Plus de 100 morts, probablement beaucoup plus. Des centaines de blessés. Et sans doute des milliers d’arrestations. Depuis une semaine, l’Iran est en ébullition, et le régime iranien y répond avec une grande brutalité.

Pourtant, ce mouvement de révolte populaire déclenché par une hausse soudaine du prix de l’essence a eu très peu d’écho à l’extérieur du pays. À peine quelques images, dont certaines très dures, où l’on voit les forces de l’ordre s’en prendre aux manifestants, ont circulé hors de l’Iran. 

La population iranienne est très jeune et hyper branchée.

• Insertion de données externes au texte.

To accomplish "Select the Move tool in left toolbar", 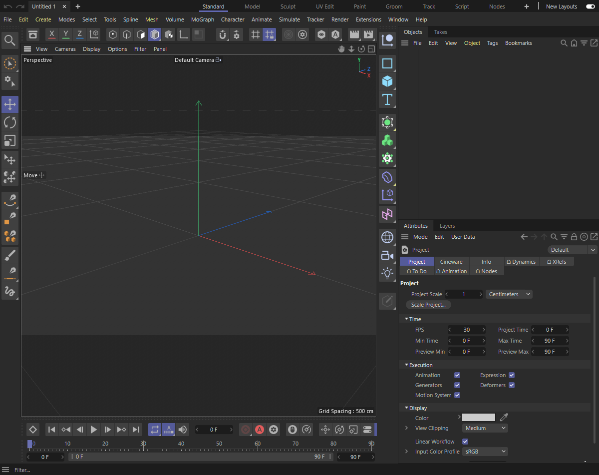I will [x=10, y=104].
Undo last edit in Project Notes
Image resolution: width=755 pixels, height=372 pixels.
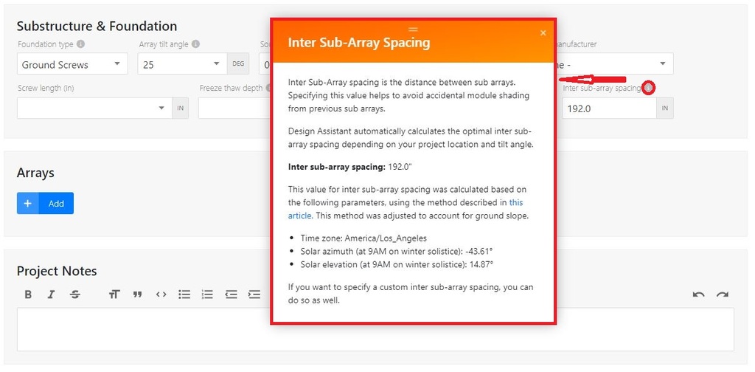tap(698, 295)
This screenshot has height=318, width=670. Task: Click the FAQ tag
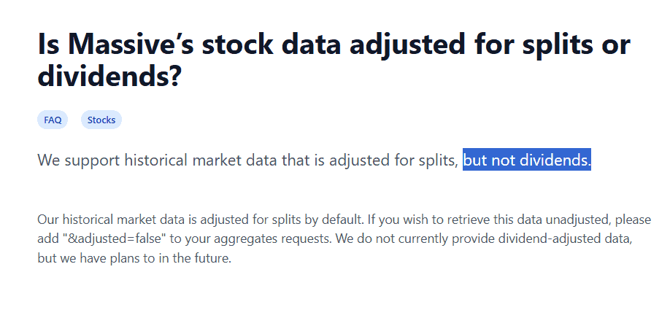point(53,120)

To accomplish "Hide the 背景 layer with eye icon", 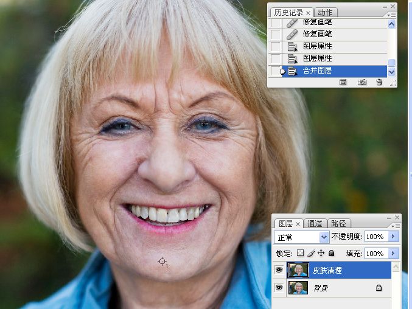I will coord(279,288).
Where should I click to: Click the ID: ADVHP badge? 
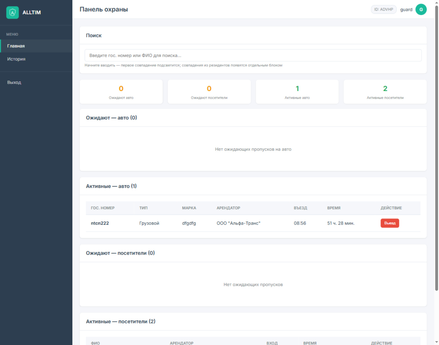pos(383,9)
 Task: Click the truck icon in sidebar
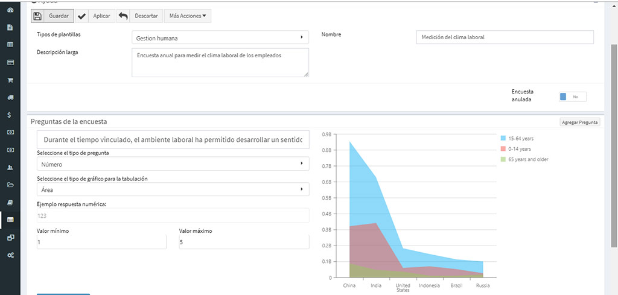pyautogui.click(x=10, y=97)
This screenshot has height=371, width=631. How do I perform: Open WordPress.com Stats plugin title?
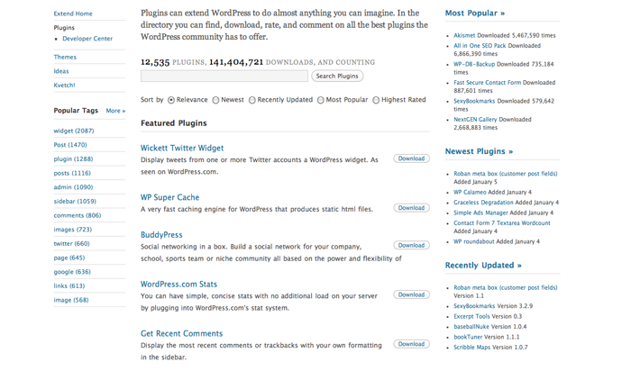(x=178, y=285)
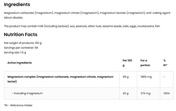Click the 'Per 100 g' column header

tap(127, 63)

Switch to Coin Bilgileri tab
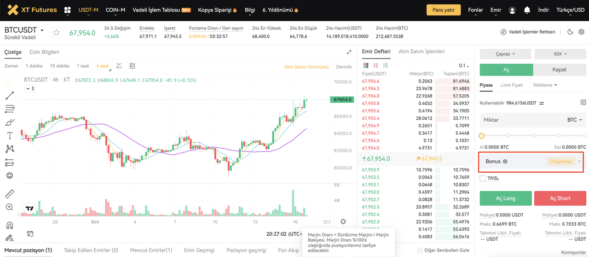pyautogui.click(x=44, y=52)
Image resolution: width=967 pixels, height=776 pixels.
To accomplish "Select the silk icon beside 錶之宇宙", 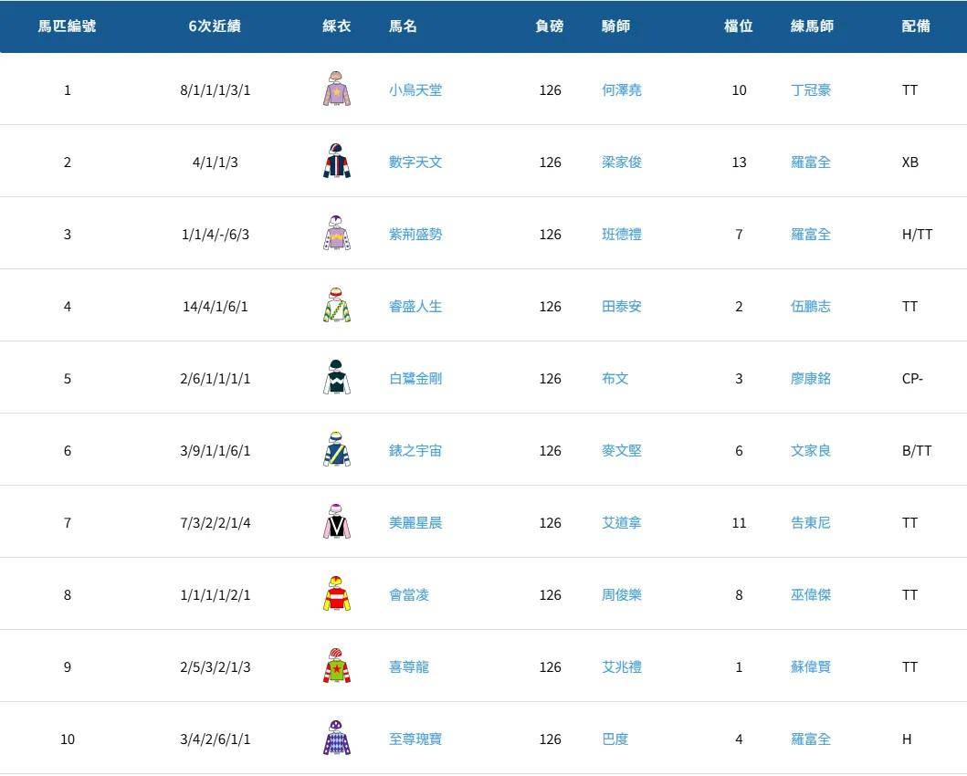I will [x=338, y=450].
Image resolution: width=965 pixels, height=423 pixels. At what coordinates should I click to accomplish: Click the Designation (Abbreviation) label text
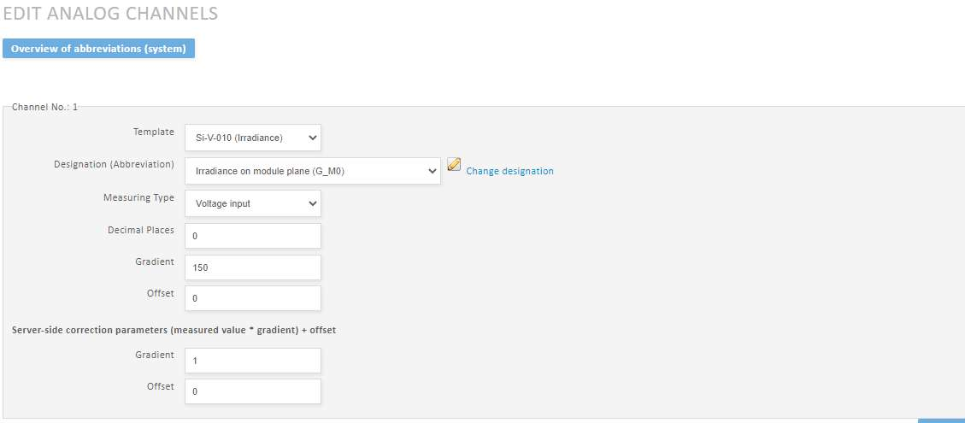pos(114,164)
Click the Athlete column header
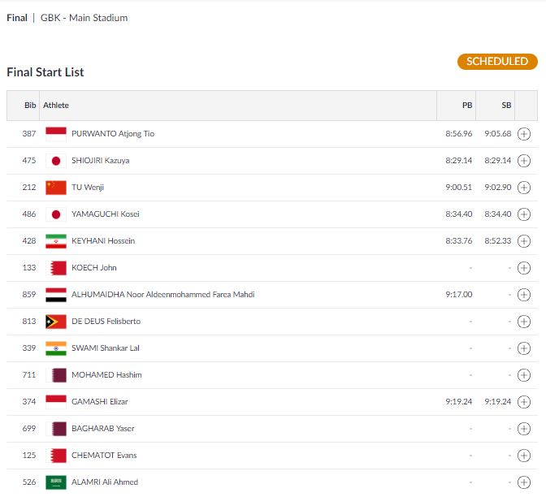The height and width of the screenshot is (497, 546). pyautogui.click(x=56, y=106)
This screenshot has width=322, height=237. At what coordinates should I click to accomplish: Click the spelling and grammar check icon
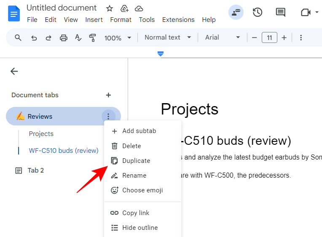(78, 38)
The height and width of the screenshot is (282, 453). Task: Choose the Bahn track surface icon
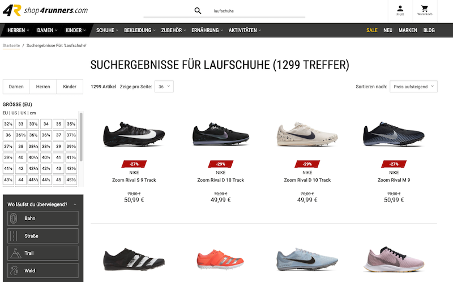click(x=14, y=219)
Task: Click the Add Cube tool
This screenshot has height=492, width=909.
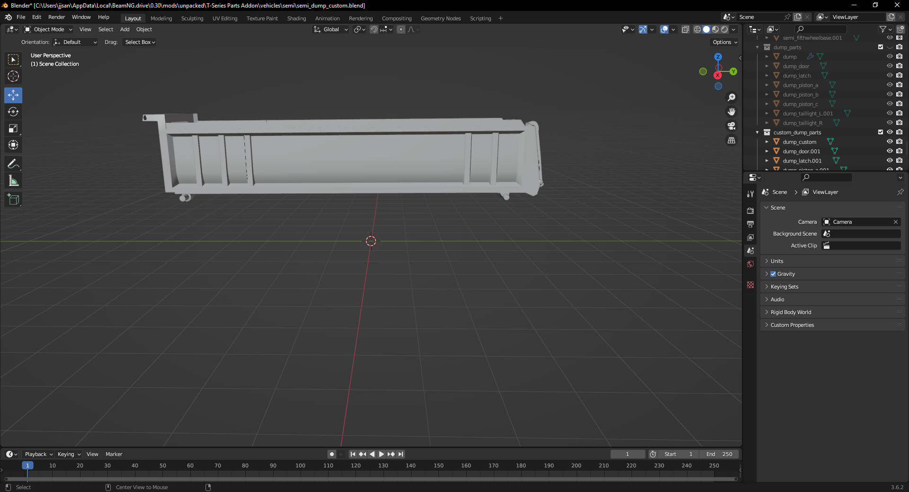Action: 13,200
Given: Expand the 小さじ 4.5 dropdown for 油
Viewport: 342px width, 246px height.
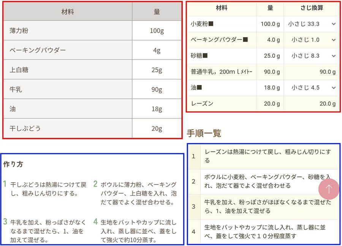Looking at the screenshot, I should click(x=312, y=88).
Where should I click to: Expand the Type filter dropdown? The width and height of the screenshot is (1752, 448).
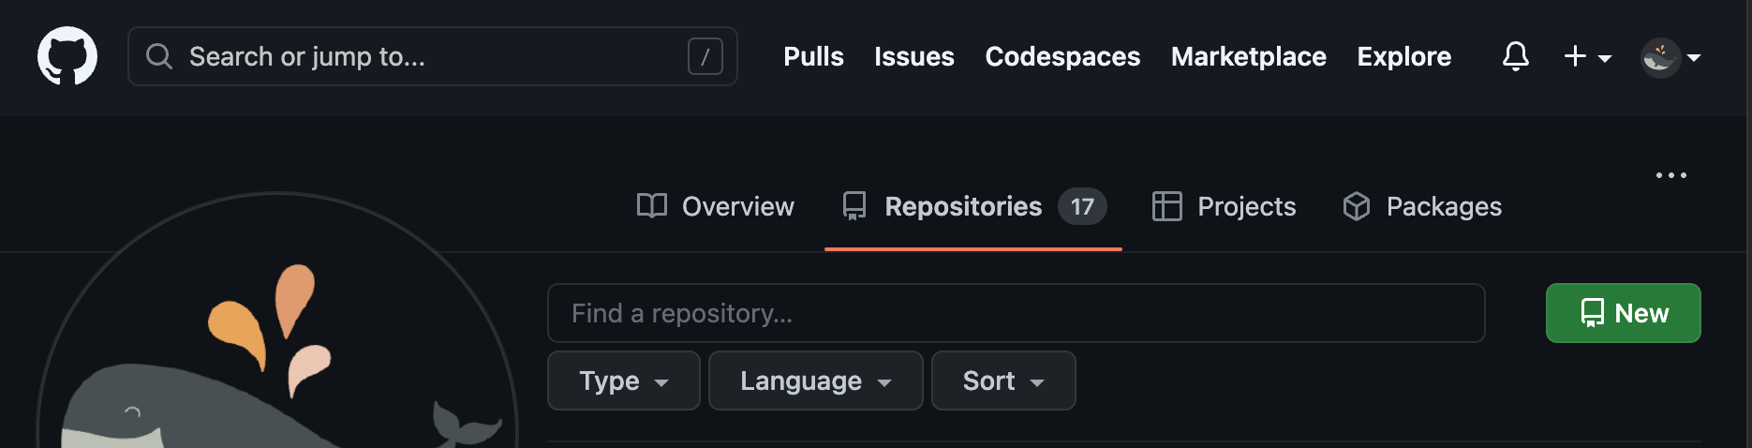tap(623, 381)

Il y a un peu moins de deux ans, quand le pays s’est soulevé à la suite d’une augmentation du prix du pain, les réseaux sociaux avaient été inondés d’images de manifestations dénonçant le régime des mollahs.

Comment expliquer que, cette fois, l’information traverse les frontières au compte-gouttes ? Par un black-out sans précédent que le gouvernement iranien a réussi à imposer sur l’internet depuis les toutes premières manifestations.

« Réussir à bloquer le réseau internet de tout un pays pendant cinq jours, c’est un geste sans précédent », affirme Farhad Souzanchi, directeur de la recherche pour ASL19, ONG vouée à la vérification des faits et aux droits numériques en Iran.

Établi à Toronto, M. Souzanchi explique que lors des mouvements de protestation précédents, le régime réussissait à ralentir le réseau internet, mais pas à le bloquer complètement. 

Selon Farhad Souzanchi, les dirigeants iraniens seraient carrément en train de tester un « réseau d’information national », parallèle à l’internet international, qui leur permettrait de mettre le couvercle sur le flux d’informations lorsqu’ils le jugent nécessaire.

« C’est un peu comme le réseau interne chinois, qui permet aux gens d’accéder uniquement à des sites et des applications autorisés », explique Farhad Souzanchi.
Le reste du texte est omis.